GIVEN EXERCISE
Copy the data below line for line, changing nothing.

DATA LINES
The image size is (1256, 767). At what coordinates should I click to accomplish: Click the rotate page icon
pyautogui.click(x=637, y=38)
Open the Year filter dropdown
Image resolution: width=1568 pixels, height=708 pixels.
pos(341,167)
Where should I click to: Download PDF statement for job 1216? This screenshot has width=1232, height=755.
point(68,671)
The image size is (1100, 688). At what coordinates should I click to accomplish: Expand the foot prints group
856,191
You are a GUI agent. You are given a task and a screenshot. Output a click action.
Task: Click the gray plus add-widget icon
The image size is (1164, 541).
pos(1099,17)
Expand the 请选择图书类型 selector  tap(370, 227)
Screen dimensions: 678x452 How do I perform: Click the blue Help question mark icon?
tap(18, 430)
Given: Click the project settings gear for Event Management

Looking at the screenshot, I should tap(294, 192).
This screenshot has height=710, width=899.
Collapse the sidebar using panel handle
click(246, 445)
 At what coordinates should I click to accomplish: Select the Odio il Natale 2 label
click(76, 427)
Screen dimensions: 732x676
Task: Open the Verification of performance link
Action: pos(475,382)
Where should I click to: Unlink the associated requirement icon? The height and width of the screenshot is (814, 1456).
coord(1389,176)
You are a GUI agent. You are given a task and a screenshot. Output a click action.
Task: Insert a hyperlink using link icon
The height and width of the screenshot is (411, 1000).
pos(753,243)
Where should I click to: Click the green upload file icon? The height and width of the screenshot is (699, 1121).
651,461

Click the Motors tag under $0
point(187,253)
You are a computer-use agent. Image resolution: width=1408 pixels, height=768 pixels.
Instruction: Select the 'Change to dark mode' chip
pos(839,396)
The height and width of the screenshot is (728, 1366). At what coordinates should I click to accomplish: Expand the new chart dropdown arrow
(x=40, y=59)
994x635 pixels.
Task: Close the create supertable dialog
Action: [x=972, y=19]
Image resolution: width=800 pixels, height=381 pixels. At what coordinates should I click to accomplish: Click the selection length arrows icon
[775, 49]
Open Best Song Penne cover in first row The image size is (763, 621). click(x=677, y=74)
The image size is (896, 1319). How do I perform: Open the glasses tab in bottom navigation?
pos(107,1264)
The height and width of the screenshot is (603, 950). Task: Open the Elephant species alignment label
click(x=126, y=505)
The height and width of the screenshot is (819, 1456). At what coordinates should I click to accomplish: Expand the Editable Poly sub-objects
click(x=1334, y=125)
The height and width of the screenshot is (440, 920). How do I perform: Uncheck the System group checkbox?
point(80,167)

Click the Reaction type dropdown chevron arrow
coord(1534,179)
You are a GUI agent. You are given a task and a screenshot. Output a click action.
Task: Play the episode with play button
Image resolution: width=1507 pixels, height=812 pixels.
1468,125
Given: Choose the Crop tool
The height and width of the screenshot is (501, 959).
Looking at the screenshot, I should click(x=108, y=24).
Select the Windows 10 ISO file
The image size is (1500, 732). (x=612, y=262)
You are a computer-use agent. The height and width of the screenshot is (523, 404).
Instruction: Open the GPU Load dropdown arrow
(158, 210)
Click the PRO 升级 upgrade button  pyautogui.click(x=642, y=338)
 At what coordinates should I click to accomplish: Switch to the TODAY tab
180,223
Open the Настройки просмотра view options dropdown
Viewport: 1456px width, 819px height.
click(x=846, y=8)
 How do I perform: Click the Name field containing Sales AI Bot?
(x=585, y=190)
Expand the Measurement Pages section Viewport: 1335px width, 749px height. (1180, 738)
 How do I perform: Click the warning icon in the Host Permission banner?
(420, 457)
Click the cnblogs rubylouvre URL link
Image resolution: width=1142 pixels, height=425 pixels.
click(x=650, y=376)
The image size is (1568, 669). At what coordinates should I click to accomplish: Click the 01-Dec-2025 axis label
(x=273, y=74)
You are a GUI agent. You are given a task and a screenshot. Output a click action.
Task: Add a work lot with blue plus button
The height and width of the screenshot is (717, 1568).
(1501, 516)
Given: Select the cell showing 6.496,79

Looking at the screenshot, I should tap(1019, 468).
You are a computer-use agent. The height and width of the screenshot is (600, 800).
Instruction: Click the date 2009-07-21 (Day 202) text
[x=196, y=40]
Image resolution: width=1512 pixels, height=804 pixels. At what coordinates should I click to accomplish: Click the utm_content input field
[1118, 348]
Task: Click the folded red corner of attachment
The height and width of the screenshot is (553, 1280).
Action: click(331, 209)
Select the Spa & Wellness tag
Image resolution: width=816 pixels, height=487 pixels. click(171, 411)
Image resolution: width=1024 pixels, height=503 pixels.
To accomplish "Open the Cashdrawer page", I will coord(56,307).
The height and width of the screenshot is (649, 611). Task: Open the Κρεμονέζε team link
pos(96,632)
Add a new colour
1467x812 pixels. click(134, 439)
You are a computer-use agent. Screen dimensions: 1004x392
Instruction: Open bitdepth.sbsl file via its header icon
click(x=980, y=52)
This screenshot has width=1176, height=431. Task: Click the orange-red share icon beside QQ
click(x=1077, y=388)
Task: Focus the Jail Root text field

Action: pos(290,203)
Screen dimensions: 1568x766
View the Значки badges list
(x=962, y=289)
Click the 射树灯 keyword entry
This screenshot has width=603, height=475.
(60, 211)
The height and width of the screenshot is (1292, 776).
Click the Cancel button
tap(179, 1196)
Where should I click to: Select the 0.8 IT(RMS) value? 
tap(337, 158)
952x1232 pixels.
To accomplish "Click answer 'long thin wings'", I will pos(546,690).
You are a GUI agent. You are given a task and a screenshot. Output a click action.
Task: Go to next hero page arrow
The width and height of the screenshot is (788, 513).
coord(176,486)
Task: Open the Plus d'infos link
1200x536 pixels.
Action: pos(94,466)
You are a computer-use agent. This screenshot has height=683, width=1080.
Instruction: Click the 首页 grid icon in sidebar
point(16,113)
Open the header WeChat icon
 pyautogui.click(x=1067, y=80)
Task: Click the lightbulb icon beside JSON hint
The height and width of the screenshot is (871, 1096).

RESULT FOR THIS EXERCISE
The image size is (1256, 767). At what coordinates should I click to accomplish: Click the rotate page icon
pyautogui.click(x=637, y=38)
Open the Year filter dropdown
Image resolution: width=1568 pixels, height=708 pixels.
pos(341,167)
Where should I click to: Download PDF statement for job 1216? This screenshot has width=1232, height=755.
point(68,671)
The image size is (1100, 688). At what coordinates should I click to accomplish: Expand the foot prints group
856,191
You are a GUI agent. You are given a task and a screenshot. Output a click action.
Task: Click the gray plus add-widget icon
The image size is (1164, 541).
pos(1099,17)
Expand the 请选择图书类型 selector  tap(370, 227)
Screen dimensions: 678x452 How do I perform: Click the blue Help question mark icon?
tap(18, 430)
Given: Click the project settings gear for Event Management

Looking at the screenshot, I should tap(294, 192).
This screenshot has height=710, width=899.
Collapse the sidebar using panel handle
click(246, 445)
 At what coordinates should I click to accomplish: Select the Odio il Natale 2 label
click(76, 427)
Screen dimensions: 732x676
Task: Open the Verification of performance link
Action: pos(475,382)
Where should I click to: Unlink the associated requirement icon? The height and width of the screenshot is (814, 1456).
coord(1389,176)
You are a GUI agent. You are given a task and a screenshot. Output a click action.
Task: Insert a hyperlink using link icon
The height and width of the screenshot is (411, 1000).
pos(753,243)
Where should I click to: Click the green upload file icon? The height and width of the screenshot is (699, 1121).
651,461

Click the Motors tag under $0
point(187,253)
You are a computer-use agent. Image resolution: width=1408 pixels, height=768 pixels.
Instruction: Select the 'Change to dark mode' chip
pos(839,396)
The height and width of the screenshot is (728, 1366). At what coordinates should I click to accomplish: Expand the new chart dropdown arrow
(x=40, y=59)
994x635 pixels.
Task: Close the create supertable dialog
Action: [x=972, y=19]
Image resolution: width=800 pixels, height=381 pixels. At what coordinates should I click to accomplish: Click the selection length arrows icon
[775, 49]
Open Best Song Penne cover in first row The image size is (763, 621). click(x=677, y=74)
The image size is (896, 1319). How do I perform: Open the glasses tab in bottom navigation?
pos(107,1264)
The height and width of the screenshot is (603, 950). Task: Open the Elephant species alignment label
click(x=126, y=505)
The height and width of the screenshot is (819, 1456). At what coordinates should I click to accomplish: Expand the Editable Poly sub-objects
click(x=1334, y=125)
The height and width of the screenshot is (440, 920). How do I perform: Uncheck the System group checkbox?
point(80,167)

Click the Reaction type dropdown chevron arrow
coord(1534,179)
You are a GUI agent. You are given a task and a screenshot. Output a click action.
Task: Play the episode with play button
Image resolution: width=1507 pixels, height=812 pixels.
1468,125
Given: Choose the Crop tool
The height and width of the screenshot is (501, 959).
Looking at the screenshot, I should click(x=108, y=24).
Select the Windows 10 ISO file
The image size is (1500, 732). (x=612, y=262)
You are a computer-use agent. The height and width of the screenshot is (523, 404).
Instruction: Open the GPU Load dropdown arrow
(158, 210)
Click the PRO 升级 upgrade button  pyautogui.click(x=642, y=338)
 At what coordinates should I click to accomplish: Switch to the TODAY tab
180,223
Open the Настройки просмотра view options dropdown
Viewport: 1456px width, 819px height.
click(x=846, y=8)
 How do I perform: Click the Name field containing Sales AI Bot?
(x=585, y=190)
Expand the Measurement Pages section Viewport: 1335px width, 749px height. (1180, 738)
 How do I perform: Click the warning icon in the Host Permission banner?
(420, 457)
Click the cnblogs rubylouvre URL link
Image resolution: width=1142 pixels, height=425 pixels.
click(x=650, y=376)
The image size is (1568, 669). At what coordinates should I click to accomplish: Click the 01-Dec-2025 axis label
(x=273, y=74)
You are a GUI agent. You are given a task and a screenshot. Output a click action.
Task: Add a work lot with blue plus button
The height and width of the screenshot is (717, 1568).
(1501, 516)
Given: Select the cell showing 6.496,79

Looking at the screenshot, I should tap(1019, 468).
You are a computer-use agent. The height and width of the screenshot is (600, 800).
Instruction: Click the date 2009-07-21 (Day 202) text
[x=196, y=40]
Image resolution: width=1512 pixels, height=804 pixels. At what coordinates should I click to accomplish: Click the utm_content input field
[1118, 348]
Task: Click the folded red corner of attachment
The height and width of the screenshot is (553, 1280).
Action: click(331, 209)
Select the Spa & Wellness tag
Image resolution: width=816 pixels, height=487 pixels. click(171, 411)
Image resolution: width=1024 pixels, height=503 pixels.
To accomplish "Open the Cashdrawer page", I will coord(56,307).
The height and width of the screenshot is (649, 611). Task: Open the Κρεμονέζε team link
pos(96,632)
Add a new colour
1467x812 pixels. click(134, 439)
You are a computer-use agent. Screen dimensions: 1004x392
Instruction: Open bitdepth.sbsl file via its header icon
click(x=980, y=52)
This screenshot has width=1176, height=431. Task: Click the orange-red share icon beside QQ
click(x=1077, y=388)
Task: Focus the Jail Root text field

Action: pos(290,203)
Screen dimensions: 1568x766
View the Значки badges list
(x=962, y=289)
Click the 射树灯 keyword entry
This screenshot has width=603, height=475.
(60, 211)
The height and width of the screenshot is (1292, 776).
Click the Cancel button
tap(179, 1196)
Where should I click to: Select the 0.8 IT(RMS) value? 
tap(337, 158)
952x1232 pixels.
To accomplish "Click answer 'long thin wings'", I will pos(546,690).
You are a GUI agent. You are given a task and a screenshot. Output a click action.
Task: Go to next hero page arrow
The width and height of the screenshot is (788, 513).
coord(176,486)
Task: Open the Plus d'infos link
1200x536 pixels.
Action: pos(94,466)
You are a computer-use agent. This screenshot has height=683, width=1080.
Instruction: Click the 首页 grid icon in sidebar
point(16,113)
Open the header WeChat icon
 pyautogui.click(x=1067, y=80)
Task: Click the lightbulb icon beside JSON hint
The height and width of the screenshot is (871, 1096).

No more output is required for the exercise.